• [Dataset excerpts]:
----

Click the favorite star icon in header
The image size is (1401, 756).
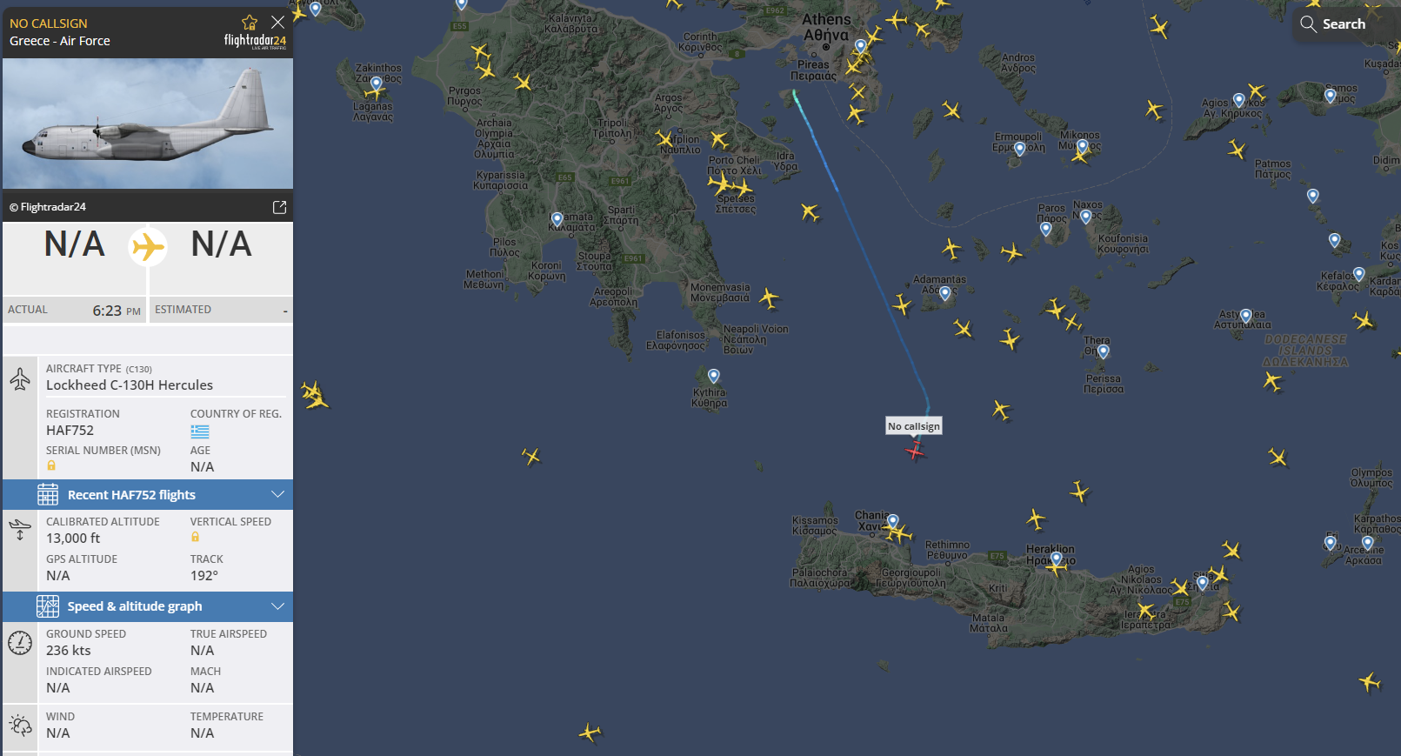click(x=250, y=22)
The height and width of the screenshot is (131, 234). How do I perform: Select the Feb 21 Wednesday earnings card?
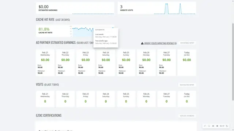coord(45,63)
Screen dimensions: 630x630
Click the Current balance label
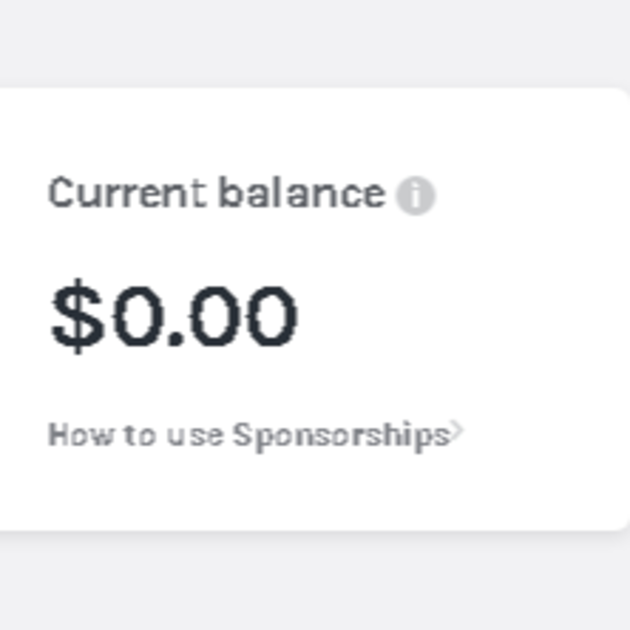coord(217,193)
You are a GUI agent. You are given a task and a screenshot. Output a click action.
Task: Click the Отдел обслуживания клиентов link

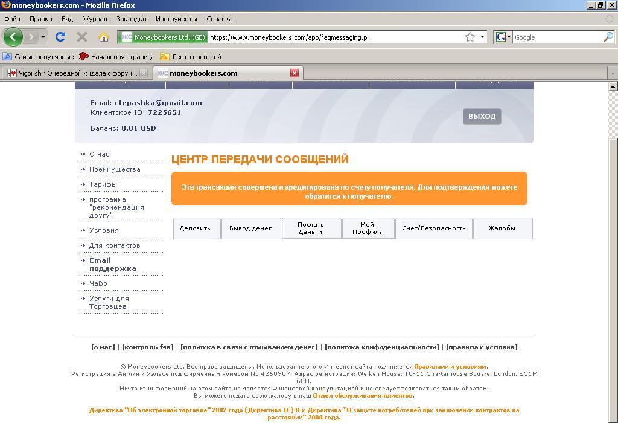363,396
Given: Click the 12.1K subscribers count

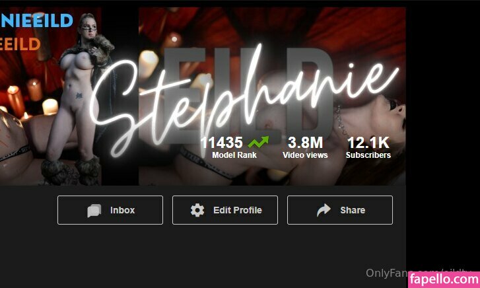Looking at the screenshot, I should click(368, 143).
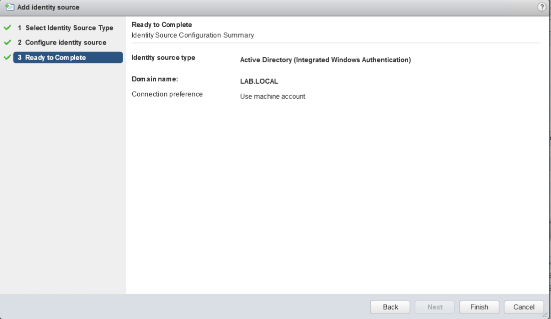Screen dimensions: 551x319
Task: Click the Use machine account text
Action: [x=272, y=96]
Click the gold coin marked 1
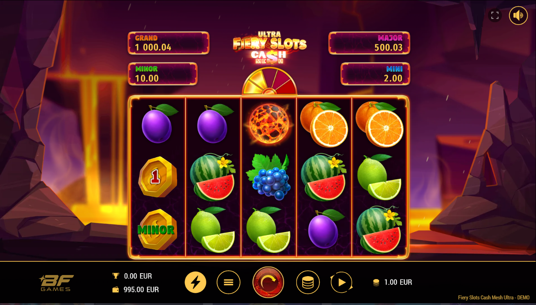 point(157,177)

----

• [Exercise goal]: Where the data contains images, drop them and print the rest exactly.

• [Result of this exercise]:
Click the favorite star icon in header
The image size is (1401, 756).
click(x=250, y=22)
The height and width of the screenshot is (131, 234). How do I perform: Select the Feb 21 Wednesday earnings card?
coord(45,63)
Screen dimensions: 630x630
Click the Current balance label
coord(217,193)
You are a GUI agent. You are given a task and a screenshot. Output a click action.
Task: Click the Отдел обслуживания клиентов link

363,396
Given: Click the 12.1K subscribers count

Looking at the screenshot, I should click(368, 143).
Screen dimensions: 551x319
Task: Click the Use machine account text
Action: [x=272, y=96]
Click the gold coin marked 1
 point(157,177)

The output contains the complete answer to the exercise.